I find that harsh to say that moms who are having their children do chores such as dishes are doing it just to get out of housework. 

There's ways to word things without offending:flower: Each child at this age is different. 

I feel learning these skills is a huge advantage, other parents dont but neither is wrong:thumbup:


----------



## ErinA

Sorry if it seems harsh, didn't mean to offend. But everyone keeps saying that each child is different and that some children can handle more responsibility at this age than others. I agree, but obviously the child being discussed isn't handling all this responsibility very well, so maybe giving smaller tasks (such as making his bed or just taking out the trash) could be his chore instead of doing a sink full of dishes.


----------



## suzib76

I don't know about harsh, but I read replies saying some kids are able to handle more responsibility at that age. Imo that is harsh. I think kids should be allowed to be kids as long as possible. My eldest is 11 and I wish I could have back the sweet innocent 8 year old that she was.
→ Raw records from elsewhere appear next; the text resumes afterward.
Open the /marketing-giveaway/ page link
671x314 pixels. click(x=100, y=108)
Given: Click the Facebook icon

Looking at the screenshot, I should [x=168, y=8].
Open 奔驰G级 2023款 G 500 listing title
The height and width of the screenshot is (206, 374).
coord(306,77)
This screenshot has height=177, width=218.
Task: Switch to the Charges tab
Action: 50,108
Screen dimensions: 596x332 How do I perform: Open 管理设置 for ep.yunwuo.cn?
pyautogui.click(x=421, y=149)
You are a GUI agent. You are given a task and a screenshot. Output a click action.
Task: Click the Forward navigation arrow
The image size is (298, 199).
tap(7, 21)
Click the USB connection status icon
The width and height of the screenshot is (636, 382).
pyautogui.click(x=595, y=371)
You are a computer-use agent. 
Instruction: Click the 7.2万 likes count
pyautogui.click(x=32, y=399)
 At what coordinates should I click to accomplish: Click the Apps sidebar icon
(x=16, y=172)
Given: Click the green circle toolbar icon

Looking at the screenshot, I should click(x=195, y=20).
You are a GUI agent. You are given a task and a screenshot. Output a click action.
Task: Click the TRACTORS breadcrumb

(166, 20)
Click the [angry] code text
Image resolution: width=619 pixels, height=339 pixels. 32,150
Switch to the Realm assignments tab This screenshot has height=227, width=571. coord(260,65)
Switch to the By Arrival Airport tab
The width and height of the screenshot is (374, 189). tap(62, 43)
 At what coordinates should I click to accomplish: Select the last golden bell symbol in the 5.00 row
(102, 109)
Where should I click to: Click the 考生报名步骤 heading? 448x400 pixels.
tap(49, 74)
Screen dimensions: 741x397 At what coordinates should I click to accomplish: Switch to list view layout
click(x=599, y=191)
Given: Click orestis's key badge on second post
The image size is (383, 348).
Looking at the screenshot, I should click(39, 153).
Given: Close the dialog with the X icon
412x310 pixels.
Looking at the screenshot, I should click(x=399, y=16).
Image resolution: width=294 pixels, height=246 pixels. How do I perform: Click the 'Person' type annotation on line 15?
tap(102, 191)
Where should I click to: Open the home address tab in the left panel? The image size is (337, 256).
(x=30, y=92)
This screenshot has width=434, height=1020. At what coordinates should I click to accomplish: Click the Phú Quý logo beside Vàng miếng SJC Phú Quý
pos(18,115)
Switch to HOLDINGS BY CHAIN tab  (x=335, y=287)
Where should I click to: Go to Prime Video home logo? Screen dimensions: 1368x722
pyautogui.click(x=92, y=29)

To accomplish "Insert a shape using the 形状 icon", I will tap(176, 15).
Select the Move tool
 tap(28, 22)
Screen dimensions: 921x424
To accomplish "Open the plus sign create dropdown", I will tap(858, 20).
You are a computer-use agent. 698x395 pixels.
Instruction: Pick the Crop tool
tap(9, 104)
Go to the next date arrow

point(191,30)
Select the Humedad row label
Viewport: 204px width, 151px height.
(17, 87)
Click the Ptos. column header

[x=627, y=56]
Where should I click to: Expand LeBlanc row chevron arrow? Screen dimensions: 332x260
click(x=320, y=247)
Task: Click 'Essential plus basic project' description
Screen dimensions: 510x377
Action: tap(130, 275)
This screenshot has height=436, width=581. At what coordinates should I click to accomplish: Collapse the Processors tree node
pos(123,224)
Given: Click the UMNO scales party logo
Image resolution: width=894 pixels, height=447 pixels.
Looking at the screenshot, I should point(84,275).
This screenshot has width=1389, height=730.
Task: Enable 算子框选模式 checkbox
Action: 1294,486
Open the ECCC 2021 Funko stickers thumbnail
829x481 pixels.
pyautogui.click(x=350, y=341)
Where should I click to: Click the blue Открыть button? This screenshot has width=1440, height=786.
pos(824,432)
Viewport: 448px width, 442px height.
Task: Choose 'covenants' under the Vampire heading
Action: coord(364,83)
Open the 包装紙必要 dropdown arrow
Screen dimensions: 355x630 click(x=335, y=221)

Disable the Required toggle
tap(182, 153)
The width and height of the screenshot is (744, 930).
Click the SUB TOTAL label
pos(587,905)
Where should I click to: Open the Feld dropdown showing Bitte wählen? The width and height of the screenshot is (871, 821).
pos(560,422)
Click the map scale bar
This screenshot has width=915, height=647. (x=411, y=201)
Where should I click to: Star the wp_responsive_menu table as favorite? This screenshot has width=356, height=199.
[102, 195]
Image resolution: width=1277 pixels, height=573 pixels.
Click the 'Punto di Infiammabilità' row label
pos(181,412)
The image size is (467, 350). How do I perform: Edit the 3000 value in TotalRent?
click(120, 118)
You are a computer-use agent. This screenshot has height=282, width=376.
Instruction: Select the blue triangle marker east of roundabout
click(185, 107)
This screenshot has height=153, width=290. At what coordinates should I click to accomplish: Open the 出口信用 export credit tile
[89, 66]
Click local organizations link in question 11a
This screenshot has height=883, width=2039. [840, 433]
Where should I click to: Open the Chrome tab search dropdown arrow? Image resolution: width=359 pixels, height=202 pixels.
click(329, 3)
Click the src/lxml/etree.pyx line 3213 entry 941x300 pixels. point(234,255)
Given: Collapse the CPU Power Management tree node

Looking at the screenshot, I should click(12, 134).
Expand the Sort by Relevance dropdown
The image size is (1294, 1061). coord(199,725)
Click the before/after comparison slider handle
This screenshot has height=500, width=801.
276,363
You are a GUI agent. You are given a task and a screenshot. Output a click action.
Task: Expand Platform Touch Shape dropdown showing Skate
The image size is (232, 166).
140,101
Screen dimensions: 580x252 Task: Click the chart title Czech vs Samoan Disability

Of course as they get older they get more responsibility, but I really think its a shame for kids of 8 years old who are doing chores like dishes and hoovering etc etc. I just let my kids be kids, they grow up far too quickly nowadays without us putting adult responsibilities onto them when they are so little


----------



## wanna_bump

My son is 7 and while I ask him to straighten his duvet on a morning or tidy his things away I wouldnt expect him to wash the dishes ect. When I am cleaning the house (hoovering, mopping, cleaning windows) he sometimes does offer to help and he ends up taking a great pride in it but more than that, enjoys it. 

The comment about letting him stay up? Im sorry but he is 8...while he is growing up he is still a child and needs routine, you are the adult and should tell him when its bed time. Since its the school holidays my son is in his pj's by 7:30, in bed by 8 where he is allowed the light on for an hour to read, play on his leappad ect. 

By the sounds of your post it doesnt sound like he's 'out of control' he just being a child and pushing any boundries you've set and therefore its important you stick to them.

Bottom line is chores/punishments/displine is important, they should however be age appropriate.


----------



## lhancock90

Kids mature at different ages, maybe you were mature enough to start chores at 8, but your Son obviously isn't. Maybe try a different chore, i wouldn't allow an 8 year old to do the dishes incase they broke glass/china etc and injured themselves.
Begin with small chores and responsibilities and work your way up. My 10 year old sister was the same, now she packs her own lunchbox, hoovers, tidies her room etc.


----------



## ace28

suzib76 said:


> I don't know about harsh, but I read replies saying some kids are able to handle more responsibility at that age. Imo that is harsh. I think kids should be allowed to be kids as long as possible. My eldest is 11 and I wish I could have back the sweet innocent 8 year old that she was. Of course as they get older they get more responsibility, but I really think its a shame for kids of 8 years old who are doing chores like dishes and hoovering etc etc. I just let my kids be kids, they grow up far too quickly nowadays without us putting adult responsibilities onto them when they are so little

You know, I agree to some extent about the kidn of different chores (my 7yo won't be doing dishes or vaccuuming for a long time, due to reasons stated above) but at the same time kids have to learn responsibility somehow.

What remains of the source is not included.